### What to work on
Exactly the line with "Task: Click the mark price flag icon" and the lines that follow it, through the closing line of the entries, should be restated, with nothing left out or added.

### Given entries
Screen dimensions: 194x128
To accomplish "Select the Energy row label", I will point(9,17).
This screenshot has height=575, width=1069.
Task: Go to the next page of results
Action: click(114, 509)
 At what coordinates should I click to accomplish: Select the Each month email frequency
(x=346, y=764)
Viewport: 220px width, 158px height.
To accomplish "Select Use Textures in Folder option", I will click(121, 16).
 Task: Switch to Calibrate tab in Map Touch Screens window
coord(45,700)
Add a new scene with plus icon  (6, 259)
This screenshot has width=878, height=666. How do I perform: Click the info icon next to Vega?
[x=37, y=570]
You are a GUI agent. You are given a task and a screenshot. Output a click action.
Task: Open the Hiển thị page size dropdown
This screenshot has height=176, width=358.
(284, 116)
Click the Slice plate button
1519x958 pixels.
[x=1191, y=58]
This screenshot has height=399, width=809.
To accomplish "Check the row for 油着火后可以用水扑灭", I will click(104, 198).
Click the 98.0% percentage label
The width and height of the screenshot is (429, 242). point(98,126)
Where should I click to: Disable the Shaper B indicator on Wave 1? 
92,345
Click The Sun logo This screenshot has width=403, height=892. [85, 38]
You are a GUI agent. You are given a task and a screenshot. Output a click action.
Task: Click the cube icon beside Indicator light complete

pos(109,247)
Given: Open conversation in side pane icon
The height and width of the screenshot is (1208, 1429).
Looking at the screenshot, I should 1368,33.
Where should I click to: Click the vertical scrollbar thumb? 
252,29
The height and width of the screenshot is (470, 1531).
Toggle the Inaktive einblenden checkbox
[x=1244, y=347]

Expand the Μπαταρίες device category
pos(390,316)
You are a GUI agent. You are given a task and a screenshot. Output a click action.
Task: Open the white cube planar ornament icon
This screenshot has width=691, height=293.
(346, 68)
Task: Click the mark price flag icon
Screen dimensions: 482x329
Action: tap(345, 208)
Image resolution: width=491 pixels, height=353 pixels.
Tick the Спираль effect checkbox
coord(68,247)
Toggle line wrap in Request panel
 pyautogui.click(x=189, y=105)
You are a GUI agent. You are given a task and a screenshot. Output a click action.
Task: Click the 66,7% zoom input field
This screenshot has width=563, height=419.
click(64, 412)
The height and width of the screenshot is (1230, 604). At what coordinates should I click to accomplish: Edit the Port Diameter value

### Your response
Task: Click the mark price flag icon
Screen dimensions: 482x329
Action: tap(345, 208)
Image resolution: width=491 pixels, height=353 pixels.
Tick the Спираль effect checkbox
coord(68,247)
Toggle line wrap in Request panel
 pyautogui.click(x=189, y=105)
You are a GUI agent. You are given a task and a screenshot. Output a click action.
Task: Click the 66,7% zoom input field
This screenshot has width=563, height=419.
click(64, 412)
The height and width of the screenshot is (1230, 604). At what coordinates should I click to accomplish: Edit the Port Diameter value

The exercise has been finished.